Termina una de las campañas electorales más tristes que hayamos presenciado en nuestra existencia, caracterizada como está por la verborrea impúdica, procaz y mentirosa del Guasón, que ya no moja pero sí emparama; un discurso falto de sindéresis de la oposición tolerada, que evade los temas principales que deberían ser que confrontados –el impeachment de Chávez y la urgente reconstrucción de la institucionalidad, legalidad y economía nacionales- y se dedica a prometer arreglo de cloacas, construcción de viviendas y ayudas financieras a los marginales; un desánimo y una arrechera permanentes para quienes sabemos percibir las señales del sentimiento popular; y, como señala Rafael Poleo en la última entrega de la Revista Zeta, una pava ciríaca donde se pudren los alimentos, se estrellan las aeronaves y autobuses, se caen los puentes y las carreteras, se producen apagones y cortes de agua a granel, aumentan los precios de los bienes esenciales o, sencillamente, no se consiguen, y la violencia homicida sigue campeando por sus respetos.
Hay que votar el 26-S, sí, pero con la conciencia de que estamos dando un cheque en blanco a un grupo de ciudadanos que juran y perjuran que van a deshacer los entuertos y encaminar al país hacia un futuro deseable y posible.
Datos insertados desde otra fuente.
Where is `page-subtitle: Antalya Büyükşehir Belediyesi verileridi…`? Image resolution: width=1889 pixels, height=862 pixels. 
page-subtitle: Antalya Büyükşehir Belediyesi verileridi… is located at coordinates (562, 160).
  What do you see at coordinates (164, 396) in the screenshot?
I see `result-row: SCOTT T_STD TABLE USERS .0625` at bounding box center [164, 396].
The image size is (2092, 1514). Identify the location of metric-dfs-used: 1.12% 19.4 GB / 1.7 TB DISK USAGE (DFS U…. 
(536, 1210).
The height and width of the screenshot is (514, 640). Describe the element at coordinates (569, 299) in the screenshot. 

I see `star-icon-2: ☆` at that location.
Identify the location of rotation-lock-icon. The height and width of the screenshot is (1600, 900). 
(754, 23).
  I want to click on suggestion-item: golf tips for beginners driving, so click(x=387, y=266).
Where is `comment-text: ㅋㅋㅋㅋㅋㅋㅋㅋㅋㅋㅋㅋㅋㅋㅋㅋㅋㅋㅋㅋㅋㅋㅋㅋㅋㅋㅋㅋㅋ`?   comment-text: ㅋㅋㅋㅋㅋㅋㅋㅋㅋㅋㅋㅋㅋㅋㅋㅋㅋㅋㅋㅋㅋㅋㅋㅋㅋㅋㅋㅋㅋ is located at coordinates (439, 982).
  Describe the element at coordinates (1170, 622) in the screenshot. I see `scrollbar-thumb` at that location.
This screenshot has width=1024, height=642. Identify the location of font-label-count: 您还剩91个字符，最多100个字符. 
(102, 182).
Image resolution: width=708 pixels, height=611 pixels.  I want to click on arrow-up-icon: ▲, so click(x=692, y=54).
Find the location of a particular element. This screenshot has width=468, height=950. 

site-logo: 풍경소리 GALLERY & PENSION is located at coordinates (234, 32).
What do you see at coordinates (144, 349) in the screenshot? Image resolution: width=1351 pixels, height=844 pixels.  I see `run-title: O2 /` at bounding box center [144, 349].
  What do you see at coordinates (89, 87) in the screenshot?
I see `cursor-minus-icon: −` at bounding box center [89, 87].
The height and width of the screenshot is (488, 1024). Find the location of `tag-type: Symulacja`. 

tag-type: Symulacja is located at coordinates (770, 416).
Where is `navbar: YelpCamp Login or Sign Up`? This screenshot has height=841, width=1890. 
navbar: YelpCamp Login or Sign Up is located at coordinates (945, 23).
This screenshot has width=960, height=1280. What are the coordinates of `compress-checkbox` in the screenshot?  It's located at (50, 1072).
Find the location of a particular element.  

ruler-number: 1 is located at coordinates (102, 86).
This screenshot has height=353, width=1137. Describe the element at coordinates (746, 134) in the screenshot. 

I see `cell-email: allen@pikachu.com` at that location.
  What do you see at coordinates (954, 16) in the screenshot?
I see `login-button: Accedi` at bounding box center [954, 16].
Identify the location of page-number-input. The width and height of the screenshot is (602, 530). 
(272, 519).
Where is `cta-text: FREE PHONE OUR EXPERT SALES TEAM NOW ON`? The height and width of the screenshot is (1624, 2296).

No dudamos que, en gran número, son personas llenas de coraje y buenas intenciones, pero éstas últimas no bastan, pues de ellas están empedrados los caminos del Averno. Pero hay otros personajes que no lo san tanto, gatopardistas o colaboracionistas, que intentan dar la apariencia del cambio –para que todo siga igual- o, una vez sentados en la Asamblea, negociar su parcela de poder con el Guasón.
Hay que recordar que la mayoría de nuestros presidentes y sus colaboradores íntimos se han comportado como verdaderos psicópatas en la conducción de la administración pública, tal como lo explican los psiquiatras venezolanos Roberto de Vries y Marina Lander en Sexo nuestro que estás dentro y fuera de las camas (1993):
La presencia de la corrupción dentro de todos los niveles de nuestra vida pública, nos motiva a demostrar que todo corrupto es un psicópata, con alteraciones graves en su sexualidad y técnicas para obtener placer o poder.
Para reconocer a un corrupto, en un país donde el tema ya es un lugar común, podemos guiarnos un poco mejor por la vida sexual que proyectan que por las decisiones de nuestra justicia, las cuales no pasan de unas cuantas órdenes de investigación gran parte de las veces.
Al analizar por qué los sexópatas de las castas dominantes se han apropiado del inmenso botín que genera la renta petrolera y la aceptación mayoritaria y pasiva de tal indignidad por el pueblo venezolano, De Vries y Lander proponen dos posibles hipótesis: O temen los corruptos ser exculpados e identificados por su patología mental, o se ha creado un estigma social y colectivo donde resulta peor ser loco que ladrón.
Como no somos especialistas para descubrir a los sexópatas existentes entre los aspirantes oposicionistas al Parlamento, y aunque lo fuéramos, no hay nada más difícil que conocer el pensamiento ajeno, pues resulta muy trabajoso hasta reconocer el propio y sus variantes; votar no resulta suficiente ni va cambiar las cosas, por obra y gracia del Espíritu Santo.
Se requiere, antes bien, de una actitud individual agresiva y combativa, que parta del interior de nosotros mismos. Una conducta que nos eleve de la condición de sujetos pasivos de la violación política, y nos incite a salir a la calle a defender nuestros derechos, con las uñas y los dientes si fuera necesario.
No se trata de responder al victimario con sus propio arsenal, que no lo tenemos, sino con valentía, de la cual él carece. Así como no quiero ser amo, tampoco quiero ser esclavo –afirmó Abraham Lincoln en el Discurso de Gettysburg. En otras palabras, se nos exige dejar de ser víctimas de los enajenados de turno, debemos abandonar nuestra culpa, y adoptar la responsabilidad del adulto responsable; crecer no sólo intelectual sino emocionalmente.
Sólo así podremos evitar una nueva violación política el 26-S, y comenzar a recorrer el largo camino que señalara Simón Bolívar en su Discurso de Angostura.